Vikings quarterback Case Keenum holds the Fox NFL

Vikings quarterback Case Keenum holds the Fox NFL silver football after a game against the Detroit Lions, Thursday, Nov. 23, 2017, in Detroit. Credit: AP / Paul Sancya

The NFL has had more than its usual share of problems on and off the field this season, but Wednesday brought a reminder that it remains a highly valuable media property.

Fox made the point by agreeing to a five-year deal to carry “Thursday Night Football” that will pay the NFL an average of $550 million per season, according to Sports Business Daily, $100 more than CBS and NBC had been combining to pay.

Fox is to carry 11 “TNF” games between Weeks 4 and 15 — excluding Thanksgiving night — which will be simulcast on the NFL Network.

The NFL will carry seven games exclusively, games also produced by Fox. The NFL Network must carry a certain number of games exclusively to fulfill its contractual obligations to pay TV providers.

Fox’s No. 1 announcing team of Joe Buck and Troy Aikman is not expected to work the Thursday games.

CBS and NBC had bid on the Thursday night package, but were outspent by Fox.

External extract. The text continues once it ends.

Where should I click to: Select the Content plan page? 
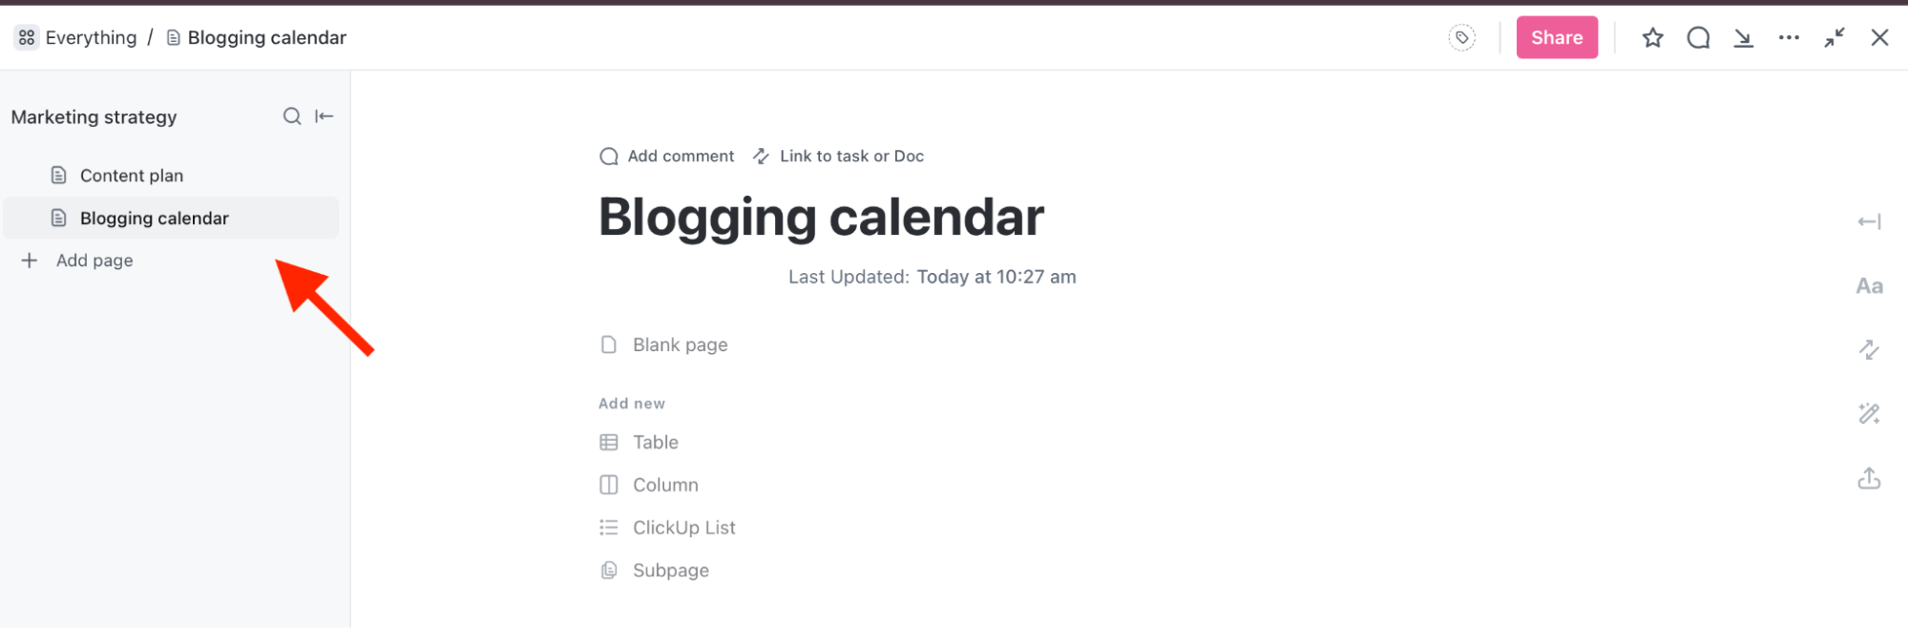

The “Thursday” package includes late-season Saturday games.

The Thursday night slate has been controversial among players, who have complained about the toll it takes on them physically, and many have complained about a lesser quality of play.

But Fox’s interest — and the NFL’s payday — illustrate why the package will remain a part of the league’s offerings.

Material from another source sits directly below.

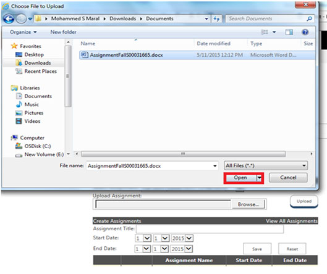Expand the File name history dropdown
Screen dimensions: 327x274
click(214, 166)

“This agreement is the culmination of over 10 years of strategic growth around ‘Thursday Night Football,’ ” NFL commissioner Roger Goodell said in a news release, “a period during which this property has grown from a handful of late-season games on NFL Network to a full season of games and one of the most popular shows on broadcast television, with additional distribution via cable and digital channels.”

Sports Business Daily said the “Thursday Night Football” package also will be carried on a yet-to-be-named digital platform.